Jesus is beckoning us to recognize the reality that even believers can be tempted to the corruption of atheistic-idolatry, even as they call on the name of the Lord in prayer and worship. We treat God as secondary, ourselves as first. We construct a god that suits our purposes and we end up worshiping the false gods of politics and material pursuits, which is to say, worshiping ourselves under various guises. In our age where materialism is regnant in every sphere of life, and deeply influences our understanding of the human person, this temptation is ever-present.

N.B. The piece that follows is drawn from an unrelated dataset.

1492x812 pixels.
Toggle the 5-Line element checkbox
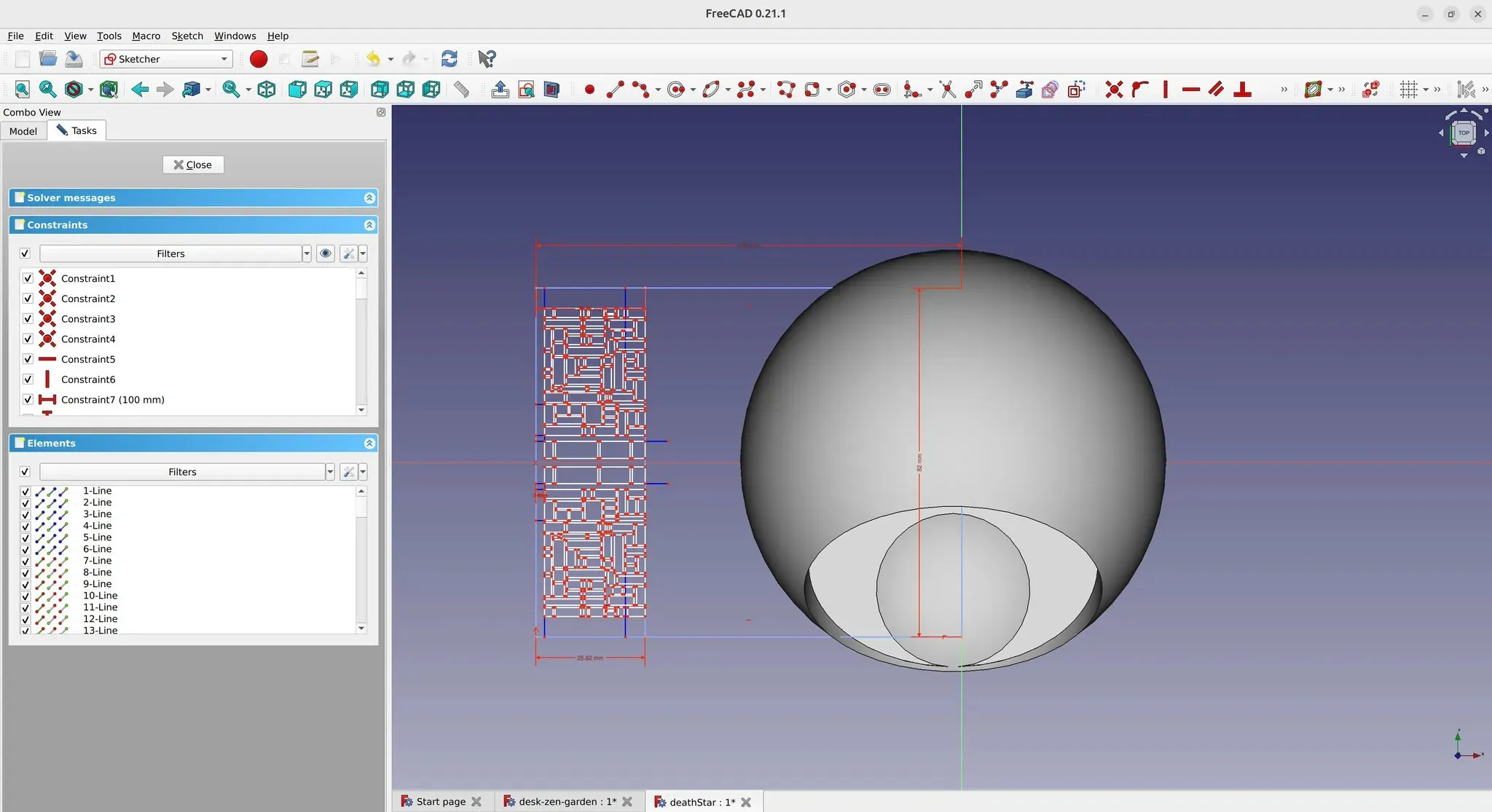click(25, 538)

What then is the remedy to this powerful and often subtle temptation? Radical humility and an awareness of our poverty of spirit. As the Holy Gospel teaches, “for whoever exalts himself will be humbled, and the one who humbles himself will be exalted.”  Humility does not come easily to us, as self-will and a refusal to acknowledge our relationship of dependence on God and others is a consequence of original sin, intensified by our personal sins. That is why we pray in the opening collect of the Holy Mass, “make us love what You command.” Left to our own devices, living according to our lights, we tend to “love” only what we want. If our wants are untutored by Gospel truth and untouched by grace, we end up in a state of unbelief and idolatry.

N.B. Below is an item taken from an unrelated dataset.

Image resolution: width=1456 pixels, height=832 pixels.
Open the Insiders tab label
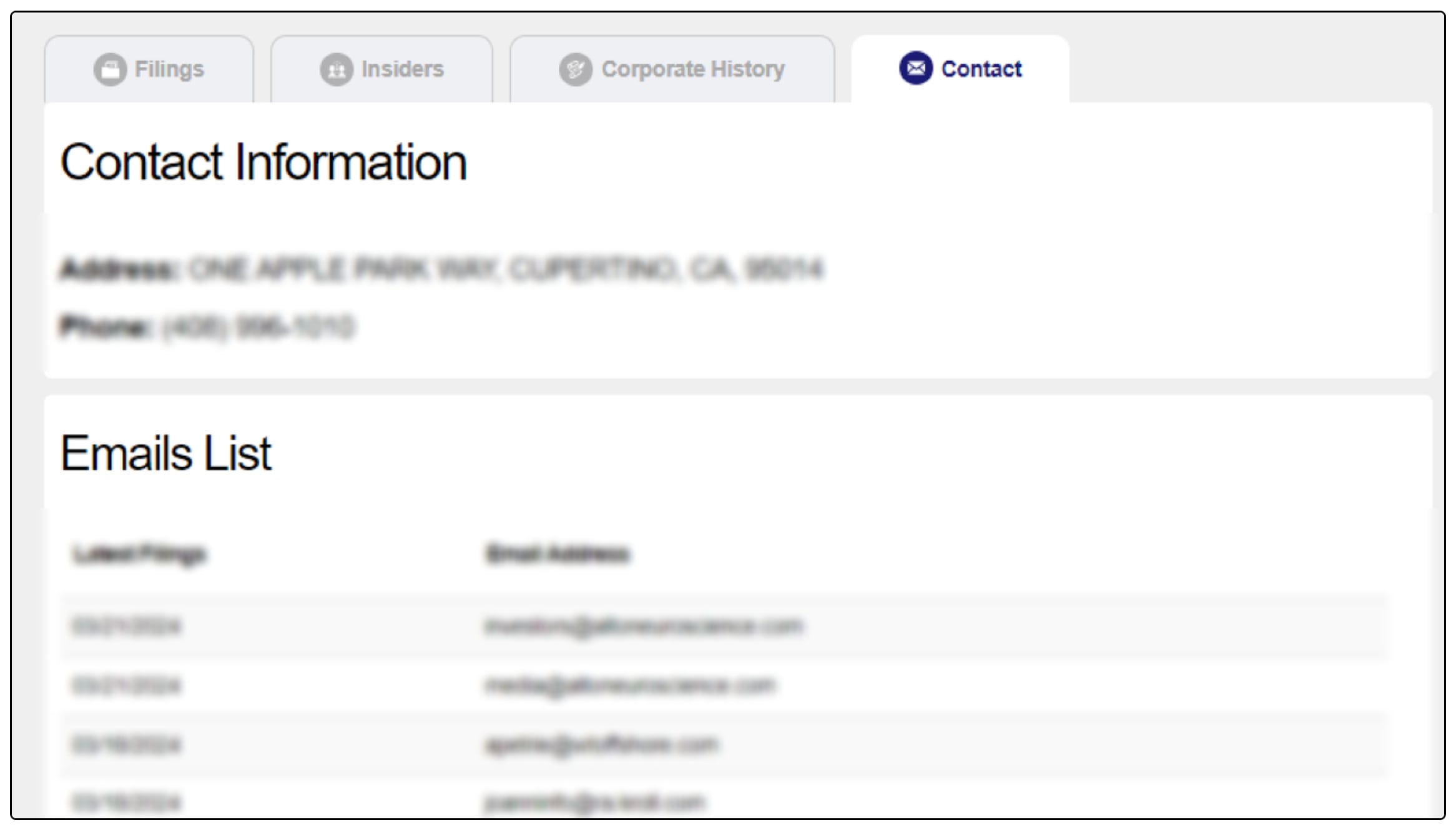pyautogui.click(x=402, y=69)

When we allow the Holy Spirit to reveal to us our poverty of spirit, our dearth of understanding about what truly matters, and what makes us whole as humans, we may well experience a profound sense of being brokenhearted. This is a natural consequence of recognizing where in our lives we have worshipped that which is unworthy, believed that which is false, and been made less than we are meant to be. This recognition, though painful, is the path to the highest good! As the psalmist proclaims, “the Lord is close to the brokenhearted; and those who are crushed in spirit he saves.”

This is the posture of radical humility that conquers the atheism which is really the idolatry of self and our state of possession by desires untutored by truth and untouched by grace. In faith, trusting that the Lord will rescue us from every evil, we turn to the Lord who is alive to us in the Holy Sacraments, praying, “perfect in us what lies within them, that what we now celebrate in signs we one day possess in truth.”

Father Phillip W. DeVous is the pastor of St. Charles Borromeo, Flemingsburg, and St. Rose of Lima, May’s Lick.